Para esto, Tania Bolaños, abogada, experta en procesos de justicia transicional, explica el procedimiento que realizará la JEP, frente a los casos de las víctimas que serán analizados durante el proceso de transición, “bajo los principios de la justicia transicional, la JEP tendrá que hacer una revisión detallada de los casos, teniendo en cuenta todas las pruebas que se presenten, los informes de las instituciones publicados, la participación de distintas organizaciones sociales, la experiencia internacional, cómo se ha manejado en otros países este tema, que podría constituir un aporte en la construcción y enriquecimiento de la jurisdicción”.
En Colombia la complejidad del conflicto armado facilitó que una persona tenga la doble condición de víctima y victimario, por está razón, para reparar hay que tener en cuenta el contexto de la víctima. Es difícil saber cuáles son los retos de la JEP frente a los casos de Camila y Patricia, ya que aún no se han debatido ni siquiera en el ejercicio de formulación dentro de la jurisdicción. Se pueden plantear algunos retos, pero no van a ser los definitivos.
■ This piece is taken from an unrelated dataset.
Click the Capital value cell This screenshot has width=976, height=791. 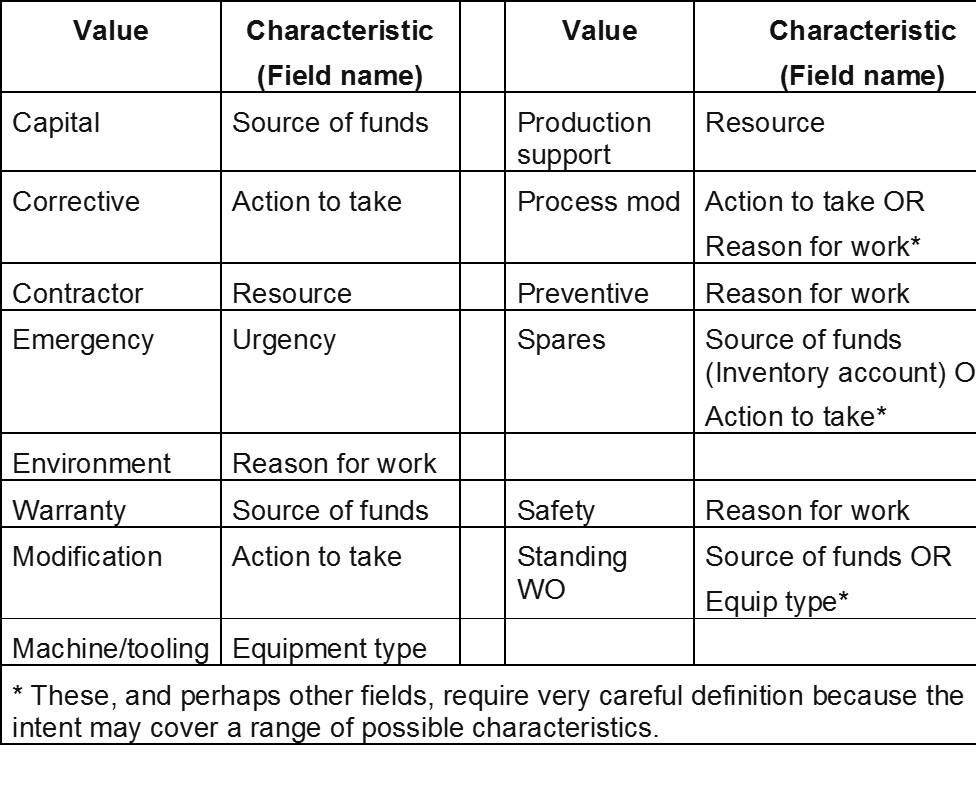(111, 131)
Colombia debe aprender de los errores que se han cometido en procesos empleados dentro y fuera del país. Tania menciona algunos casos; “En Colombia debemos tomar el ejemplo de Justicia y Paz, que fue otro proceso especial para los paramilitares. A nivel internacional, en el caso de Ruanda, la ley acogía y tenía vigencia solamente para los hechos cometidos en 1944. Tomó alrededor de 15 años sancionar cerca de 100 personas. Esto representa precisamente la complejidad de los hechos. Por esta razón en Colombia se deben empezar a esclarecer los hechos desde ya”.
Bolaños asegura que la JEP tiene varios retos, empezando por la cantidad de personas que fueron actores del conflicto y tiene el reto de poder vincular y reconocer a las víctimas. Pero el país también tiene un gran desafío, el de intentar reescribir la historia que se ha vivido durante más de cinco décadas, y quizá uno de los más complejos será no condenar a inocentes.
*Estos nombres han sido modificados para proteger la identidad.
Investigación realizada bajo el proyecto “CdRLab Justicia Transicional” de la organización Consejo de Redacción, con el apoyo de la AGEH y la DW.